(Extracted records)
----------
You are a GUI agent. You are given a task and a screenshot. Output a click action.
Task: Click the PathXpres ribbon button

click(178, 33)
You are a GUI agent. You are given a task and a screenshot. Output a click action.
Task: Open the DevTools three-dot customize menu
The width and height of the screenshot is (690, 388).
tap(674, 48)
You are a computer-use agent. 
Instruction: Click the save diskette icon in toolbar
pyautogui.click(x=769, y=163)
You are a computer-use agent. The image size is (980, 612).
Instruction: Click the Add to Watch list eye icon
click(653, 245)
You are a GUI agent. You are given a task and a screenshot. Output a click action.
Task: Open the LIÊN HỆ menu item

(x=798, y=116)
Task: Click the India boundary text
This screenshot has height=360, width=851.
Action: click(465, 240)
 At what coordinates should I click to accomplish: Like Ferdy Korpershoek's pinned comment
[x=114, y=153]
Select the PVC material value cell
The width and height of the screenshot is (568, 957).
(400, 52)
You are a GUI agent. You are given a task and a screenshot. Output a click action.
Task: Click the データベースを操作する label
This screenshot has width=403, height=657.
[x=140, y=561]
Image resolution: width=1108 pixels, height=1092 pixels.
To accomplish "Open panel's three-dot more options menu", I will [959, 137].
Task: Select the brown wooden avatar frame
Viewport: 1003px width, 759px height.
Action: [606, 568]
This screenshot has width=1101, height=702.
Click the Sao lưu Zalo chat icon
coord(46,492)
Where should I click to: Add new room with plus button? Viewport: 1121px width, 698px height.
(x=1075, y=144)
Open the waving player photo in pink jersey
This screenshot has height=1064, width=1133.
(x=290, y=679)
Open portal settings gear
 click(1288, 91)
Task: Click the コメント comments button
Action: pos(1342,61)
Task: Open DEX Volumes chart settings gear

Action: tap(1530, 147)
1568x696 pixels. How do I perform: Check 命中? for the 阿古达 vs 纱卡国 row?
----------
→ Stated task
Can you put the lines from the one containing "Select the PVC material value cell" through the end of the records, both ends included, into a JSON list of strings with one string per line and blank lines left out?

→ Response to the exercise
[
  "Select the PVC material value cell",
  "The width and height of the screenshot is (568, 957).",
  "(400, 52)",
  "You are a GUI agent. You are given a task and a screenshot. Output a click action.",
  "Task: Click the データベースを操作する label",
  "This screenshot has width=403, height=657.",
  "[x=140, y=561]",
  "Image resolution: width=1108 pixels, height=1092 pixels.",
  "To accomplish \"Open panel's three-dot more options menu\", I will [959, 137].",
  "Task: Select the brown wooden avatar frame",
  "Viewport: 1003px width, 759px height.",
  "Action: [606, 568]",
  "This screenshot has width=1101, height=702.",
  "Click the Sao lưu Zalo chat icon",
  "coord(46,492)",
  "Where should I click to: Add new room with plus button? Viewport: 1121px width, 698px height.",
  "(x=1075, y=144)",
  "Open the waving player photo in pink jersey",
  "This screenshot has height=1064, width=1133.",
  "(x=290, y=679)",
  "Open portal settings gear",
  " click(1288, 91)",
  "Task: Click the コメント comments button",
  "Action: pos(1342,61)",
  "Task: Open DEX Volumes chart settings gear",
  "Action: tap(1530, 147)",
  "1568x696 pixels. How do I perform: Check 命中? for the 阿古达 vs 纱卡国 row?"
]